Partant de ce concept et étant, à mon corps défendant, dotée d’une certaine tendance aux élucubrations, je cauchemarde à l’idée que la décision qui a provoqué la condamnation d’Yvan Colonna fasse jurisprudence.
Imaginez, en effet, un prévenu se défendant d’avoir participé à un cambriolage nocturne en alléguant qu’il dormait seul chez lui et qui se verrait condamné parce que l’avocat général aurait argué : « Et bien moi, j’ai l’intime conviction que vous mentez et je demande donc votre condamnation au bagne pour dix ans ».
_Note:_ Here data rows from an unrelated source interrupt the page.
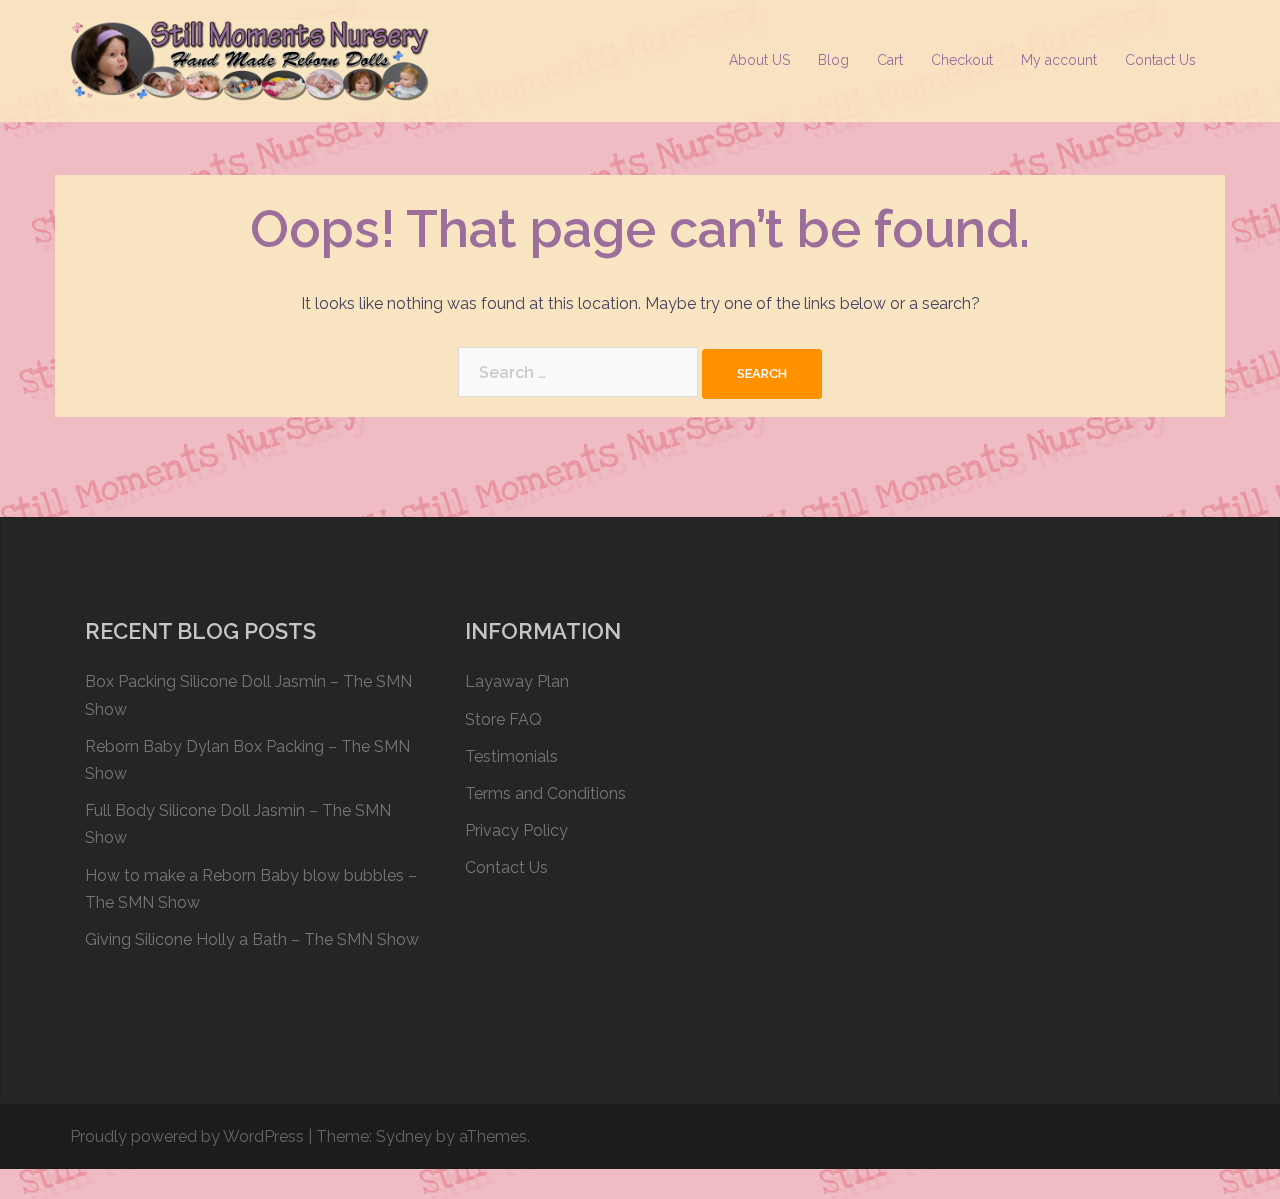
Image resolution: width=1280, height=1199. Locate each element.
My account (1059, 60)
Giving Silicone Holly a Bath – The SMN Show (252, 939)
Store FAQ (503, 719)
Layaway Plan (517, 681)
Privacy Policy (516, 830)
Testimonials (511, 756)
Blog (833, 60)
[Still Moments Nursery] (250, 59)
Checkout (962, 60)
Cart (890, 60)
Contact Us (1160, 60)
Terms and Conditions (545, 793)
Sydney (404, 1136)
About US (759, 60)
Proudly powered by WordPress (187, 1136)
Ou cet autre prévenu qui nierait avoir attaqué un individu six mois auparavant en prétextant qu’il assistait à un match de football aux jour et heure où se serait produit cette agression et qui se verrait également condamné parce que l’avocat général aurait allégué : « Et d’un, vous n’êtes pas en mesure de faire la preuve de votre présence à ce match puisque vous dites avoir jeté le ticket d’accès au stade et de deux, parce que j’ai l’intime conviction que vous êtes coupable, je demande que vous soyez condamné aux galères pour une durée de cinq ans »
En conclusion, ce procès Yvan Colonna me renforce dans mon intime conviction que la justice est peut-être (soi-disant) égale pour tous mais que lorsqu’on se présente en tant qu’accusé devant un tribunal, mieux vaut être accompagné d’un bon avocat grassement rémunéré qu’avec la compagnie de sa seule innocence.